▶ Stated goal
Print the records below verbatim, keeping every line unchanged.

Records:
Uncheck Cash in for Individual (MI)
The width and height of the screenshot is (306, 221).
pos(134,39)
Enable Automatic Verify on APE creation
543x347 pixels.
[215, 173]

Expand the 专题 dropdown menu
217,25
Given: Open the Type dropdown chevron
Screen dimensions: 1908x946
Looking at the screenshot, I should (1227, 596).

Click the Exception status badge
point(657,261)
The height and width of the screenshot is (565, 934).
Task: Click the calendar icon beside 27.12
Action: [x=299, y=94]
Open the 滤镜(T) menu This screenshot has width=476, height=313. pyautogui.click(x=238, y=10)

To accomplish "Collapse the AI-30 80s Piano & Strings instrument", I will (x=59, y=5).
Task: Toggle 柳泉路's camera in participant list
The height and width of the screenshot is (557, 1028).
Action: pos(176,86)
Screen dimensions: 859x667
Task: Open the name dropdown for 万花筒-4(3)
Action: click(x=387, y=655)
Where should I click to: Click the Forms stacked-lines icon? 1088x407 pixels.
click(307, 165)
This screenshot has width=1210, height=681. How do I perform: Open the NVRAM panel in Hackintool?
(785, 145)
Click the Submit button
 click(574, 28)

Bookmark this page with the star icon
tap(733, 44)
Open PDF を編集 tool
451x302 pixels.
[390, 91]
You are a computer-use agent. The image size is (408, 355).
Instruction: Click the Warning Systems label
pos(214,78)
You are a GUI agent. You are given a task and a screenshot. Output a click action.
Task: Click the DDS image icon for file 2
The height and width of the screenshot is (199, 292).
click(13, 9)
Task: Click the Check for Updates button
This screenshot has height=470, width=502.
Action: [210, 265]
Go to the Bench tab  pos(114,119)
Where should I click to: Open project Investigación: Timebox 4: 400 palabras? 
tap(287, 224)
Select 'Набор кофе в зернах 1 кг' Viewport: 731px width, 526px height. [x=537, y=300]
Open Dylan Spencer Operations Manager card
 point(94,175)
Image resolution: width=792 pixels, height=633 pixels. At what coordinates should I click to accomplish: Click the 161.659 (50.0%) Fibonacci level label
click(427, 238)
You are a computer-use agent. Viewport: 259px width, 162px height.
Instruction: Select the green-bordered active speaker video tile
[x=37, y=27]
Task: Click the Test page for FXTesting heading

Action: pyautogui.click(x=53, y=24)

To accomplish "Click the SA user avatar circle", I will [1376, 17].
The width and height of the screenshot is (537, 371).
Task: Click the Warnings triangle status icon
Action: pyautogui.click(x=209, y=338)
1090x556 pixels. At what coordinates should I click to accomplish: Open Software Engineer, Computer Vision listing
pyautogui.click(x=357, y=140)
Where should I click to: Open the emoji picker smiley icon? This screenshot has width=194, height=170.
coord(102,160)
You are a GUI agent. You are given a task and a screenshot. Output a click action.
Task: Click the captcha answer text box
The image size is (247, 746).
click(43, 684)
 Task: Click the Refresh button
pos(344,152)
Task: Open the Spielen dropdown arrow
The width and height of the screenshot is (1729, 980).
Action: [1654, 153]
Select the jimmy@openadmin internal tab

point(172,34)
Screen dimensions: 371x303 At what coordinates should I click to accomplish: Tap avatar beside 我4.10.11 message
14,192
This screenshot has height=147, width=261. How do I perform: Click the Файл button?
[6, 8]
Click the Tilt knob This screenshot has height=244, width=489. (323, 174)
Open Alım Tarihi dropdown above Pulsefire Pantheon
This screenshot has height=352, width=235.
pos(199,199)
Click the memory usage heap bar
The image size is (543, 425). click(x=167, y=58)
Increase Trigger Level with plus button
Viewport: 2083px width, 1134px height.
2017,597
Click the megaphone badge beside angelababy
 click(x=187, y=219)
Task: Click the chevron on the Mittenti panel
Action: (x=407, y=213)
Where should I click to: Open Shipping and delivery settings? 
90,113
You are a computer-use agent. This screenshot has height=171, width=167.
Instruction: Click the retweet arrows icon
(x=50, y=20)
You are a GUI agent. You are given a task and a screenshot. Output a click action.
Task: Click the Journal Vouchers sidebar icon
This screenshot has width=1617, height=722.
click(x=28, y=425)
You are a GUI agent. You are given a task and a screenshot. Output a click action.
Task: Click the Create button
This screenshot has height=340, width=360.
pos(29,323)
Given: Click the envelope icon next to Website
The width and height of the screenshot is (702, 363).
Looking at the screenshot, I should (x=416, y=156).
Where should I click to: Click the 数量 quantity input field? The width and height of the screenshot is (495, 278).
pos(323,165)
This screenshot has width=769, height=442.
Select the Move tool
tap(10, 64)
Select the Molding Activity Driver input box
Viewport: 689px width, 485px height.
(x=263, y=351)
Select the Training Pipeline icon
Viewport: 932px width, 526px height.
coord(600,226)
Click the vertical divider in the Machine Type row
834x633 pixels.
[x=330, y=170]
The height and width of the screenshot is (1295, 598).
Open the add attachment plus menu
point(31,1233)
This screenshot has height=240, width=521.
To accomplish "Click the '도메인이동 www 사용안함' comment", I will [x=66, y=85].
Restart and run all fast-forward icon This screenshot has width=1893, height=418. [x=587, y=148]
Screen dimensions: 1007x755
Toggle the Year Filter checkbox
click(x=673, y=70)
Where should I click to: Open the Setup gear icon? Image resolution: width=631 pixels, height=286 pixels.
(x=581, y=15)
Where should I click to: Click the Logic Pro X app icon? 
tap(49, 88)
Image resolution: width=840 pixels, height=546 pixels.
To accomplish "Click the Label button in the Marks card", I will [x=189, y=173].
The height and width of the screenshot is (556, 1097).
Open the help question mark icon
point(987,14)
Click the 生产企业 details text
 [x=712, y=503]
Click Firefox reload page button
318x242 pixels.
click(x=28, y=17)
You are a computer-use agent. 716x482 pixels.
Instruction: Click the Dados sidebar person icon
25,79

▶ Answer
Uncheck Cash in for Individual (MI)
The width and height of the screenshot is (306, 221).
pos(134,39)
Enable Automatic Verify on APE creation
543x347 pixels.
[215, 173]

Expand the 专题 dropdown menu
217,25
Given: Open the Type dropdown chevron
Screen dimensions: 1908x946
Looking at the screenshot, I should (1227, 596).

Click the Exception status badge
point(657,261)
The height and width of the screenshot is (565, 934).
Task: Click the calendar icon beside 27.12
Action: [x=299, y=94]
Open the 滤镜(T) menu This screenshot has width=476, height=313. pyautogui.click(x=238, y=10)

To accomplish "Collapse the AI-30 80s Piano & Strings instrument", I will (x=59, y=5).
Task: Toggle 柳泉路's camera in participant list
The height and width of the screenshot is (557, 1028).
Action: pos(176,86)
Screen dimensions: 859x667
Task: Open the name dropdown for 万花筒-4(3)
Action: click(x=387, y=655)
Where should I click to: Click the Forms stacked-lines icon? 1088x407 pixels.
click(307, 165)
This screenshot has width=1210, height=681. How do I perform: Open the NVRAM panel in Hackintool?
(785, 145)
Click the Submit button
 click(574, 28)

Bookmark this page with the star icon
tap(733, 44)
Open PDF を編集 tool
451x302 pixels.
[390, 91]
You are a computer-use agent. The image size is (408, 355).
Instruction: Click the Warning Systems label
pos(214,78)
You are a GUI agent. You are given a task and a screenshot. Output a click action.
Task: Click the DDS image icon for file 2
The height and width of the screenshot is (199, 292).
click(13, 9)
Task: Click the Check for Updates button
This screenshot has height=470, width=502.
Action: [210, 265]
Go to the Bench tab  pos(114,119)
Where should I click to: Open project Investigación: Timebox 4: 400 palabras? 
tap(287, 224)
Select 'Набор кофе в зернах 1 кг' Viewport: 731px width, 526px height. [x=537, y=300]
Open Dylan Spencer Operations Manager card
 point(94,175)
Image resolution: width=792 pixels, height=633 pixels. At what coordinates should I click to accomplish: Click the 161.659 (50.0%) Fibonacci level label
click(427, 238)
You are a computer-use agent. Viewport: 259px width, 162px height.
Instruction: Select the green-bordered active speaker video tile
[x=37, y=27]
Task: Click the Test page for FXTesting heading

Action: pyautogui.click(x=53, y=24)

To accomplish "Click the SA user avatar circle", I will [1376, 17].
The width and height of the screenshot is (537, 371).
Task: Click the Warnings triangle status icon
Action: pyautogui.click(x=209, y=338)
1090x556 pixels. At what coordinates should I click to accomplish: Open Software Engineer, Computer Vision listing
pyautogui.click(x=357, y=140)
Where should I click to: Open the emoji picker smiley icon? This screenshot has width=194, height=170.
coord(102,160)
You are a GUI agent. You are given a task and a screenshot. Output a click action.
Task: Click the captcha answer text box
The image size is (247, 746).
click(43, 684)
 Task: Click the Refresh button
pos(344,152)
Task: Open the Spielen dropdown arrow
The width and height of the screenshot is (1729, 980).
Action: [1654, 153]
Select the jimmy@openadmin internal tab

point(172,34)
Screen dimensions: 371x303 At what coordinates should I click to accomplish: Tap avatar beside 我4.10.11 message
14,192
This screenshot has height=147, width=261. How do I perform: Click the Файл button?
[6, 8]
Click the Tilt knob This screenshot has height=244, width=489. (323, 174)
Open Alım Tarihi dropdown above Pulsefire Pantheon
This screenshot has height=352, width=235.
pos(199,199)
Click the memory usage heap bar
The image size is (543, 425). click(x=167, y=58)
Increase Trigger Level with plus button
Viewport: 2083px width, 1134px height.
2017,597
Click the megaphone badge beside angelababy
 click(x=187, y=219)
Task: Click the chevron on the Mittenti panel
Action: (x=407, y=213)
Where should I click to: Open Shipping and delivery settings? 
90,113
You are a computer-use agent. This screenshot has height=171, width=167.
Instruction: Click the retweet arrows icon
(x=50, y=20)
You are a GUI agent. You are given a task and a screenshot. Output a click action.
Task: Click the Journal Vouchers sidebar icon
This screenshot has width=1617, height=722.
click(x=28, y=425)
You are a GUI agent. You are given a task and a screenshot. Output a click action.
Task: Click the Create button
This screenshot has height=340, width=360.
pos(29,323)
Given: Click the envelope icon next to Website
The width and height of the screenshot is (702, 363).
Looking at the screenshot, I should (x=416, y=156).
Where should I click to: Click the 数量 quantity input field? The width and height of the screenshot is (495, 278).
pos(323,165)
This screenshot has width=769, height=442.
Select the Move tool
tap(10, 64)
Select the Molding Activity Driver input box
Viewport: 689px width, 485px height.
(x=263, y=351)
Select the Training Pipeline icon
Viewport: 932px width, 526px height.
coord(600,226)
Click the vertical divider in the Machine Type row
834x633 pixels.
[x=330, y=170]
The height and width of the screenshot is (1295, 598).
Open the add attachment plus menu
point(31,1233)
This screenshot has height=240, width=521.
To accomplish "Click the '도메인이동 www 사용안함' comment", I will [x=66, y=85].
Restart and run all fast-forward icon This screenshot has width=1893, height=418. [x=587, y=148]
Screen dimensions: 1007x755
Toggle the Year Filter checkbox
click(x=673, y=70)
Where should I click to: Open the Setup gear icon? Image resolution: width=631 pixels, height=286 pixels.
(x=581, y=15)
Where should I click to: Click the Logic Pro X app icon? 
tap(49, 88)
Image resolution: width=840 pixels, height=546 pixels.
To accomplish "Click the Label button in the Marks card", I will [x=189, y=173].
The height and width of the screenshot is (556, 1097).
Open the help question mark icon
point(987,14)
Click the 生产企业 details text
 [x=712, y=503]
Click Firefox reload page button
318x242 pixels.
click(x=28, y=17)
You are a computer-use agent. 716x482 pixels.
Instruction: Click the Dados sidebar person icon
25,79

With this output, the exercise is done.